• [PROBLEM]:
In the entries below, spot each line with the word "first" and copy it.

• [RECORDS FOR PROCESSING]:

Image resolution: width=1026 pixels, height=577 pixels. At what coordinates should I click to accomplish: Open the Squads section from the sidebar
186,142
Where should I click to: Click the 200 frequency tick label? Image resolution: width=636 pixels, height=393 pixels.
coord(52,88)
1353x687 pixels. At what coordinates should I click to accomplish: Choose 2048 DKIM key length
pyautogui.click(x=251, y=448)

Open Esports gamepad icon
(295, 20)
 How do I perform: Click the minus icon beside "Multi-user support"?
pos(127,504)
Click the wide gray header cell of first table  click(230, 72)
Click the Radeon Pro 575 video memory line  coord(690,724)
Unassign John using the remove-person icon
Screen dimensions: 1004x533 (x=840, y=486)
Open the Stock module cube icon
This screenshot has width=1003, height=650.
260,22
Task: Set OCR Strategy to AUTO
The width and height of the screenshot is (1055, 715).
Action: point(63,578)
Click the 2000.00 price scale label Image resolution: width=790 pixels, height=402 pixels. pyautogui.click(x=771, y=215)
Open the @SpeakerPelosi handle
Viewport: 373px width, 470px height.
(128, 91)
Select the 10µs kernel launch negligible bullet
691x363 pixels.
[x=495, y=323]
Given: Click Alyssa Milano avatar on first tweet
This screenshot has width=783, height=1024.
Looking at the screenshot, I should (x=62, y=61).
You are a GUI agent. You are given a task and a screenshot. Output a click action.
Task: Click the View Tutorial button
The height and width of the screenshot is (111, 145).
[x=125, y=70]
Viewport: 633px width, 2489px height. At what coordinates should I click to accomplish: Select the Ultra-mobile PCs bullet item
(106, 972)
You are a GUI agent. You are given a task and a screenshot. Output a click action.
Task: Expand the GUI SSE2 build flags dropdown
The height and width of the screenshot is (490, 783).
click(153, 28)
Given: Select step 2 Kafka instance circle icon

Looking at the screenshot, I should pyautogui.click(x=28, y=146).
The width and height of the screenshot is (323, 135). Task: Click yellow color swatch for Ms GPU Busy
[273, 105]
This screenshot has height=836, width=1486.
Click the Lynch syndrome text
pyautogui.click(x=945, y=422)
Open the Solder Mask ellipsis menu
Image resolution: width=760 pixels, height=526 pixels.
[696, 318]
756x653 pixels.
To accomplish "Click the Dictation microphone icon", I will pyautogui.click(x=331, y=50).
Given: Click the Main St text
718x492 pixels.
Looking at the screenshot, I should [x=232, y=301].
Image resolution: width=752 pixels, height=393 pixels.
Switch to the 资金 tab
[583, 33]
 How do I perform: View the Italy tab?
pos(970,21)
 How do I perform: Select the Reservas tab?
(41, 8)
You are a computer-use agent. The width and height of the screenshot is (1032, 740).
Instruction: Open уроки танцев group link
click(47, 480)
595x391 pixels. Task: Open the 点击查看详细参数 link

• [YOUR SOLUTION]:
Click the wide gray header cell of first table  click(230, 72)
Given: Click Alyssa Milano avatar on first tweet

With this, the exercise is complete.